━━ QUOTED PASSAGE ━━
NEW CONSTRUCTION OF 18 STORY OFFICE BUILDING ON TOP OF EXISTING PARKING GARAGE AND 2 STORY FREE STANDING RESTAURANT BUILDING; 470,386 SQ FT AND 20,947 SQ FT; CONCRETE FLOORS, METAL STUDS, GLASS EXTERIOR WALLS FOR LARGER BUILDING, TILT WALL CONCRETE WITH METAL DECK ROOF FOR THE RESTAURANT.

Id. at 64.6

To secure coverage, a builder covered under the Policy "must produce records, including tax returns and bank microfilms of all canceled checks relating to value, loss, and expense and permit copies and extracts to be made of them as often as [Hanover] reasonably request[s]." Id. at 39. The Policy provides that

[i]in determining an Income Coverage loss, [Hanover] consider[s]: 1. the probable experience during the time of "delay" had no loss occurred; 2. continuing operating expenses normally incurred by the "business", including, but not limited to, payroll expense necessary to resume "business" to a similar level that existed before the occurrence of direct physical loss or damage; and 3. pertinent sources of information and reports including: a. accounting procedures and financial records; b. bills, invoices, and other vouchers; c. contracts, deeds, and liens; d. reports on feasibility and status; and e. records documenting the budget and marketing objectives and results.

Id. at 56. The Policy also requires Hall Arts to "cooperate with [Hanover] in performing all acts required by this policy." Id. at 39.

On April 2, 2015 Hall Arts submitted a claim to cover the cost of repairing Bus Duct B ("hard costs claim"). Hanover and Turner met on June 11, 2015 to "finalize the builder's risk claim." During the meeting, Turner mentioned the possibility that Hall Arts could have a delay claim for soft costs and loss of rental income stemming from the Weather Event.
━━━
- **WRITTEN TASK**:
Reproduce the court opinion excerpt in full, word for word. The listing after this point is separate material, unrelated to the court opinion excerpt.
━━ SUPPLIED DATA ━━
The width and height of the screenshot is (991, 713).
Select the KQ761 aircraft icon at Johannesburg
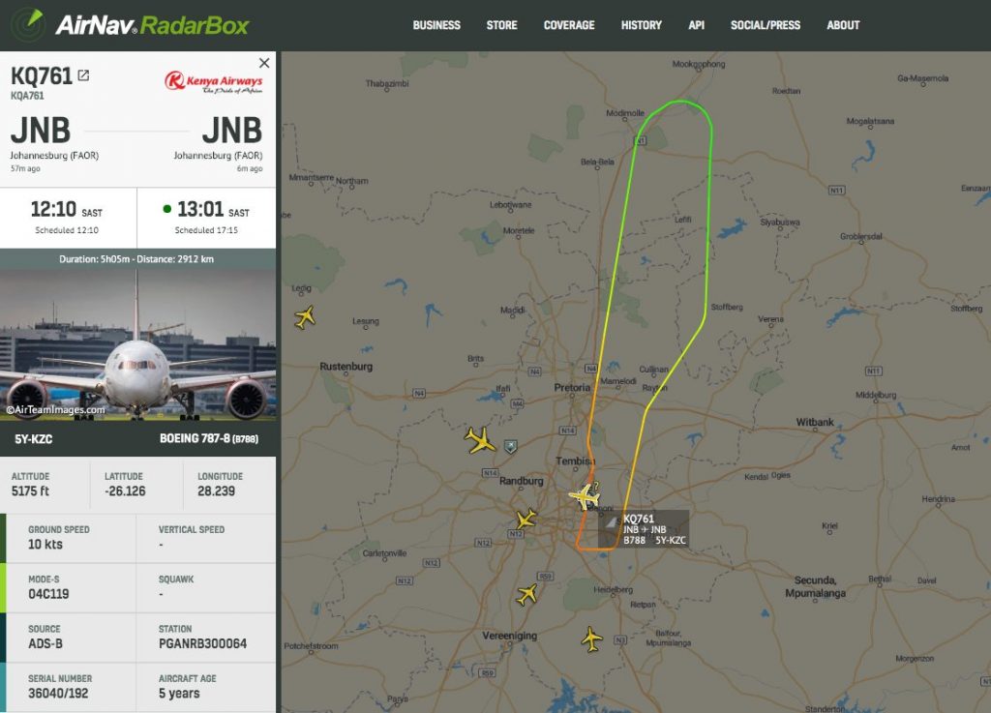(x=584, y=495)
━━━
- **SOLUTION TO THE EXERCISE**:
NEW CONSTRUCTION OF 18 STORY OFFICE BUILDING ON TOP OF EXISTING PARKING GARAGE AND 2 STORY FREE STANDING RESTAURANT BUILDING; 470,386 SQ FT AND 20,947 SQ FT; CONCRETE FLOORS, METAL STUDS, GLASS EXTERIOR WALLS FOR LARGER BUILDING, TILT WALL CONCRETE WITH METAL DECK ROOF FOR THE RESTAURANT.

Id. at 64.6

To secure coverage, a builder covered under the Policy "must produce records, including tax returns and bank microfilms of all canceled checks relating to value, loss, and expense and permit copies and extracts to be made of them as often as [Hanover] reasonably request[s]." Id. at 39. The Policy provides that

[i]in determining an Income Coverage loss, [Hanover] consider[s]: 1. the probable experience during the time of "delay" had no loss occurred; 2. continuing operating expenses normally incurred by the "business", including, but not limited to, payroll expense necessary to resume "business" to a similar level that existed before the occurrence of direct physical loss or damage; and 3. pertinent sources of information and reports including: a. accounting procedures and financial records; b. bills, invoices, and other vouchers; c. contracts, deeds, and liens; d. reports on feasibility and status; and e. records documenting the budget and marketing objectives and results.

Id. at 56. The Policy also requires Hall Arts to "cooperate with [Hanover] in performing all acts required by this policy." Id. at 39.

On April 2, 2015 Hall Arts submitted a claim to cover the cost of repairing Bus Duct B ("hard costs claim"). Hanover and Turner met on June 11, 2015 to "finalize the builder's risk claim." During the meeting, Turner mentioned the possibility that Hall Arts could have a delay claim for soft costs and loss of rental income stemming from the Weather Event.